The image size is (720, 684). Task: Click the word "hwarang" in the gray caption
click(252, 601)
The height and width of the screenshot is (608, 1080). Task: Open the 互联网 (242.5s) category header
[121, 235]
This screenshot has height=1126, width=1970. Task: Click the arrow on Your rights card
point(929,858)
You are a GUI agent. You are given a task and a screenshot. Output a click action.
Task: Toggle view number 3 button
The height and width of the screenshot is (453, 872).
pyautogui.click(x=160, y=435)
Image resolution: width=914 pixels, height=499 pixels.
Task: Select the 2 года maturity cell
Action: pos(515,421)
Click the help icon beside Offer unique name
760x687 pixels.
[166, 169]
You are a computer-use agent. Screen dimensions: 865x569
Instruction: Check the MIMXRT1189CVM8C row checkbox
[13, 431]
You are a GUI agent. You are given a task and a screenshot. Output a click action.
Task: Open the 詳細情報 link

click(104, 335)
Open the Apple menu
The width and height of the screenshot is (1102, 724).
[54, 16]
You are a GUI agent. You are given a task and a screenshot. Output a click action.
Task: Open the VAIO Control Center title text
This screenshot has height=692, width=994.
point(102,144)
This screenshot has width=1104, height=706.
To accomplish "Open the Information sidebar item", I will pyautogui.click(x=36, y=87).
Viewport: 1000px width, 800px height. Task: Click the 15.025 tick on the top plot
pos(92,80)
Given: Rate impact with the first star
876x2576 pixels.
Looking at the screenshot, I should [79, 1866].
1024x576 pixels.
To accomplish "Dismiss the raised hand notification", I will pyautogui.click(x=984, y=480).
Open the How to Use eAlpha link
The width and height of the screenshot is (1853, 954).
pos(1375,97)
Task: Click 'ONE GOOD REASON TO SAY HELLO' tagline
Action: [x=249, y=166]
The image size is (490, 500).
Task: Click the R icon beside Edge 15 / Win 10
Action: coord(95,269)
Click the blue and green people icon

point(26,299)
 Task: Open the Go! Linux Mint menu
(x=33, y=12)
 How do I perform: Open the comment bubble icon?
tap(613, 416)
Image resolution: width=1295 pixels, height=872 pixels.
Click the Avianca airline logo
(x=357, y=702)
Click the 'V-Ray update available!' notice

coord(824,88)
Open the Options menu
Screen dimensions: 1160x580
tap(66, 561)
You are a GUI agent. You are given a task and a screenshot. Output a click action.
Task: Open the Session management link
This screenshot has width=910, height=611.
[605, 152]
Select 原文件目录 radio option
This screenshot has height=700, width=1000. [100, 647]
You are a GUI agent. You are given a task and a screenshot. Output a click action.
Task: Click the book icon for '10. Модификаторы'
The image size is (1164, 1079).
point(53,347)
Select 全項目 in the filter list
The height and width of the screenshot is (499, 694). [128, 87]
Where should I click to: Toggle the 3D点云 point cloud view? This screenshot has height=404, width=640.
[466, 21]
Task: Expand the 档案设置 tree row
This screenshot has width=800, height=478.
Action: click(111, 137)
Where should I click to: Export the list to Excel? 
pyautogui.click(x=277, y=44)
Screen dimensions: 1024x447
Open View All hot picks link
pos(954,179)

#### Exercise prompt:
The span to give again runs from the line with "Task: Open the Go! Linux Mint menu" through the last line of the records above; reproduce it exactly and nothing more.

#### Solution for this task:
 Task: Open the Go! Linux Mint menu
(x=33, y=12)
 How do I perform: Open the comment bubble icon?
tap(613, 416)
Image resolution: width=1295 pixels, height=872 pixels.
Click the Avianca airline logo
(x=357, y=702)
Click the 'V-Ray update available!' notice

coord(824,88)
Open the Options menu
Screen dimensions: 1160x580
tap(66, 561)
You are a GUI agent. You are given a task and a screenshot. Output a click action.
Task: Open the Session management link
This screenshot has width=910, height=611.
[605, 152]
Select 原文件目录 radio option
This screenshot has height=700, width=1000. [100, 647]
You are a GUI agent. You are given a task and a screenshot. Output a click action.
Task: Click the book icon for '10. Модификаторы'
The image size is (1164, 1079).
point(53,347)
Select 全項目 in the filter list
The height and width of the screenshot is (499, 694). [128, 87]
Where should I click to: Toggle the 3D点云 point cloud view? This screenshot has height=404, width=640.
[466, 21]
Task: Expand the 档案设置 tree row
This screenshot has width=800, height=478.
Action: click(111, 137)
Where should I click to: Export the list to Excel? 
pyautogui.click(x=277, y=44)
Screen dimensions: 1024x447
Open View All hot picks link
pos(954,179)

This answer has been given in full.